The Good Life
March 31, 2011 —
When the earthquake struck Japan, people in Tokyo were trapped because public transportation was disrupted. On the third day after the quake, people were taking the last remaining food from stores. After four days, severe shortages of food and water spread across the country. Then the nuclear reactor exploded.
Disasters like the earthquakes and tsunami have occurred throughout the history of this planet. But the devastation has never been more acutely felt than in our “civilized” world. A thin, brittle thread holds us in that world; when that tenuous thread breaks, we become completely helpless within days.

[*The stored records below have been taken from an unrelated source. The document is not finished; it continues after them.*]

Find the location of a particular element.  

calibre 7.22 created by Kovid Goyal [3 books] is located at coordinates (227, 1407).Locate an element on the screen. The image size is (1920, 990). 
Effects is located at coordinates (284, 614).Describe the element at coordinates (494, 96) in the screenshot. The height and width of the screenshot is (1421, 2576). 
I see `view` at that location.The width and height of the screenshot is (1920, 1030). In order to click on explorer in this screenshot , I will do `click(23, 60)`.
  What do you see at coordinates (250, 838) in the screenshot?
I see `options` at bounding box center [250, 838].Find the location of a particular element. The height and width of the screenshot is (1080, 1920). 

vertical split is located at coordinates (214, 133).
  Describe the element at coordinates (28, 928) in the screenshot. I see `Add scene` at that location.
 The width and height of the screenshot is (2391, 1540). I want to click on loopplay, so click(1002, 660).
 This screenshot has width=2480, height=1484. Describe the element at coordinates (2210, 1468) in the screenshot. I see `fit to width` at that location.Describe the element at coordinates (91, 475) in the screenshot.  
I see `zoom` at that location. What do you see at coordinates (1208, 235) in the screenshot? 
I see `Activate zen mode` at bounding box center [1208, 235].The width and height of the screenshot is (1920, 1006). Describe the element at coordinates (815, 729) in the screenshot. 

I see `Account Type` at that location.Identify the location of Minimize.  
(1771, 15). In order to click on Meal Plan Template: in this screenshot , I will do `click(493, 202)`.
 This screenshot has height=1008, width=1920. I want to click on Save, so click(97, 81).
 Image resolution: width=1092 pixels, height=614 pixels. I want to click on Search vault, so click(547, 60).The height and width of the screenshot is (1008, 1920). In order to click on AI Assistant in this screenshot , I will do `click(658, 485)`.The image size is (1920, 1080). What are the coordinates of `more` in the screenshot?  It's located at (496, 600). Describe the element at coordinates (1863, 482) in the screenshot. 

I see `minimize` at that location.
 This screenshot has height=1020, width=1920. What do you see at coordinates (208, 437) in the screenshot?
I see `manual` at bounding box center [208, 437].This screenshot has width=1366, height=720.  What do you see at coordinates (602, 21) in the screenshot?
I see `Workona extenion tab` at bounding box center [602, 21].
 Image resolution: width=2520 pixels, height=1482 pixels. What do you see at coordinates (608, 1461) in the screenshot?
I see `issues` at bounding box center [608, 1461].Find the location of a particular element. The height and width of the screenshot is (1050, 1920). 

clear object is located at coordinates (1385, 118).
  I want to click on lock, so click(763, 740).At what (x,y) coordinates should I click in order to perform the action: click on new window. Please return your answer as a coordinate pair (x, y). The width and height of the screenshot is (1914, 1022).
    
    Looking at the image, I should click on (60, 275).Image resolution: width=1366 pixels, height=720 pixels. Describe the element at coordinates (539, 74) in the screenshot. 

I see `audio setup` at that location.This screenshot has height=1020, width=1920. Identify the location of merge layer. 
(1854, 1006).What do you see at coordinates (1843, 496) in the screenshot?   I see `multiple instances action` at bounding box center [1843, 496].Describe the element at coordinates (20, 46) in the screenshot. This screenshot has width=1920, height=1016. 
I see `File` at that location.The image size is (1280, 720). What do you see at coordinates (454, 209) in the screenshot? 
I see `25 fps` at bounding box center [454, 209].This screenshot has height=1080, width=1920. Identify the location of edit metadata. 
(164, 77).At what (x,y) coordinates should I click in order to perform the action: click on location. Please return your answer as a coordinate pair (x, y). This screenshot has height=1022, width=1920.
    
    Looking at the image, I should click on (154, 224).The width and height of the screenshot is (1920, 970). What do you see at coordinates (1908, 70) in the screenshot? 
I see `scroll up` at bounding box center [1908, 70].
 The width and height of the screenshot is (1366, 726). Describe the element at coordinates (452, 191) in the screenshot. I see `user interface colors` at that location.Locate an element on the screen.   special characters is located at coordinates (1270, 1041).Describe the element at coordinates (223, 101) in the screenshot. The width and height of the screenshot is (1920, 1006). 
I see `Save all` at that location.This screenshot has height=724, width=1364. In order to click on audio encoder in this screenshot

We now operate in an unsustainably constructed world that functions only with the aid of advanced technologies and fossil fuels. When that technology works and the energy flows, we never think about it. We travel to work, make phone calls, send emails, surf the Internet, thoughtlessly travel thousands of miles with relative ease, browse supermarket aisles surrounded by an abundance our grandparents couldn’t even imagine. Life is good.
We survive and even thrive in the technological world, but we are completely helpless when that world breaks apart as it did in Japan–and New Orleans, Pakistan, Queensland. We are unable to feed ourselves without food from a supermarket, and we’ve polluted our groundwater so that it’s undrinkable. We can’t protect ourselves from the cold without fossil fuels.
Most of the time, we are oblivious of the fact that The Good Life is built on a never-ending supply of energy. But these sources of energy are rapidly dwindling. So we’ve resorted to using complex technological innovations, like off-shore drilling, mountaintop removal, tar sand mining and hydraulic fracking to tap into more and more difficult-to-reach places, and nuclear power, ignoring its inherent dangers. We destroy the natural world that supports all life to maintain our constructed world.
It’s a world that is increasingly becoming too big to fail. Like the recently bailed-out banks, the sources and distribution of energy are centralized, owned by multinational corporations who refuse to implement alternative energy technologies. When one link in the chain breaks, as it will when fossil fuels become scarce and expensive, how will we survive? The aftermath of Japan’s earthquake is emblematic of just how fragile The Good Life is.
We are at a crossroads. One road leads over a cliff; the other leads to a less frequently traveled road of viable alternatives, like windmills, geo-thermal systems and solar panels on every home, that can reduce our energy consumption and decentralize energy sources.